Methods: Passage of osteoclasts:adult male SD rat(SPF grade,weight of 250 g) was sacrificed and the abdominal aorta was exposed for blood draw. Monocytes isolated from peripheral circulation was treated with RANKL and M-CSF for 2 weeks. After formation of osteoclasts,they were trypsinized with pipetting,centrifuged,re-suspended with α-MEM containing RANKL and M-CSF,and cultured in 6 well-plates and 35 mm culture dishes. Freezing of osteoclasts:trypsinized osteoclasts were centrifuged and resuspended with DMSO,FBS,α-MEM (1:2:7),and were stored in liquid nitrogen(-196 ℃). Recovery of osteoclasts:frozen osteoclasts were taken out of liquid nitrogen tank and thawed quickly at 37 ℃ in water bath. After wash with PBS,the cells were resuspended with α-MEM containing RANKL and M-CSF,and were cultured in 6 well dishes and 35 mm culture dishes. Meanwhile,cells were checked with inverted phase contrast microscope and observed in the live cell station for real time imaging. TRAP staining was performed 3 days after plating.
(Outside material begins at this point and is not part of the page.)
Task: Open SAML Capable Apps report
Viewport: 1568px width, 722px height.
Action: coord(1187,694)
Results: Trypsinization together with pipetting and shaking can detach the adherent osteoclasts,and the resuspended cells can be used for passage and storage in liquid nitrogen. The passaged cells became fully attached to the culture dishes in 2 hours,and the multinucleated feature could be clearly seen. The osteoclasts recovered from liquid nitrogen could completely spread out for 2 to 3 hours so that the multinucleated cells were clearly seen. These cells were still TRAP positive.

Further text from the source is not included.